Megan: Yes actually, so the original meaning of the word naranga in Sanskrit way back when before oranges were introduced…that word meant perfumed or fragrant. And I guess as oranges came in from China, the fruit smelled so good that they wanted to just call them naranga. And then as the fruit spread from, from India into the rest of Europe, naranga became naranja in Spanish, the word perfumed like lost its meaning and then switched over to the meaning of the fruit orange and from France, “l’orange” into English. You see that connection quite clearly from l’orange to orange, and yeah, do you do you hear what I'm saying?
Amory: Oh yeah! Yes. Okay, So that. You can hear the connection between "l'orange" and "naarangee". Okay, this is coming together beautifully in my brain. "naranja" or it was "naarangee" in Hindi or something.
Megan: Naarangee. Yeah.
Amory: Naarangee. Yeah. And if you say that a certain way, it's like "narange" or "norange." (Laughs.)
Megan: Exactly. You hear that separation, right? And in fact, like we talked about earlier, there's a lot of different specific shades. A lot of languages don't have specific words for colors like magenta or chartreuse or...
Amory: Right, or turquoise or…
Megan: Turquoise. Right. It just kind of spread because there are so few things in nature that have that. That specific shade and perfect combo of yellow and red. So like in English, they just adopted it and said, okay, we're going to call that color orange after the fruit.
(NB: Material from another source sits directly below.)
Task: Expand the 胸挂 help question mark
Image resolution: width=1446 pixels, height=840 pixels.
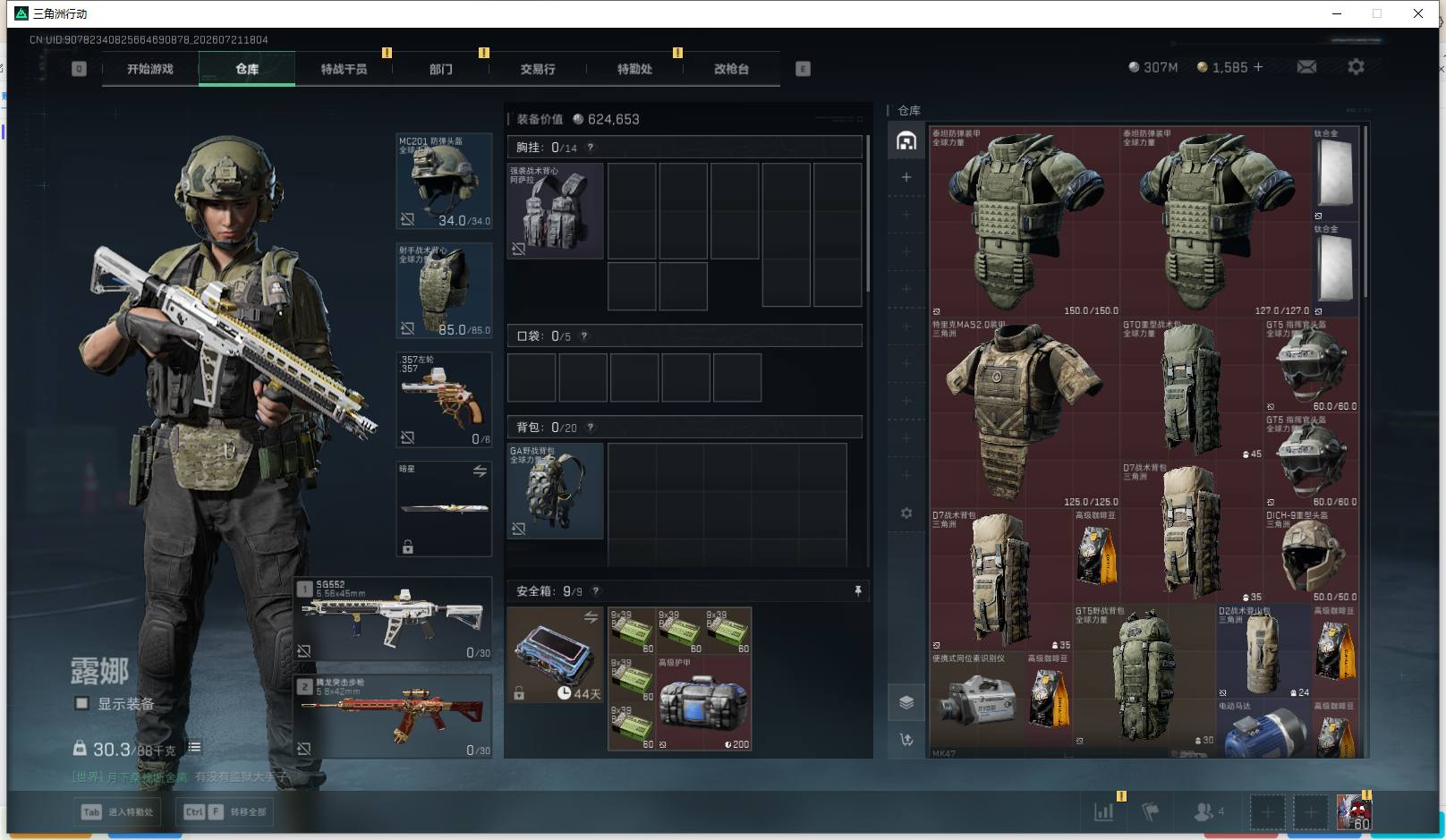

A lot of other countries followed suit and I guess did the same.
Amory: Well, Megan, this was fascinating. And I'm now craving a, what was the term? Betwixt red and yellow.
Megan: Foxes fur betwixt yellow and red.
Amory: The juice of a betwixt of yellow and red fruit. So I'm going to go do that. And let's take a little break. And then when we come back, I have a story for you about the origin of language.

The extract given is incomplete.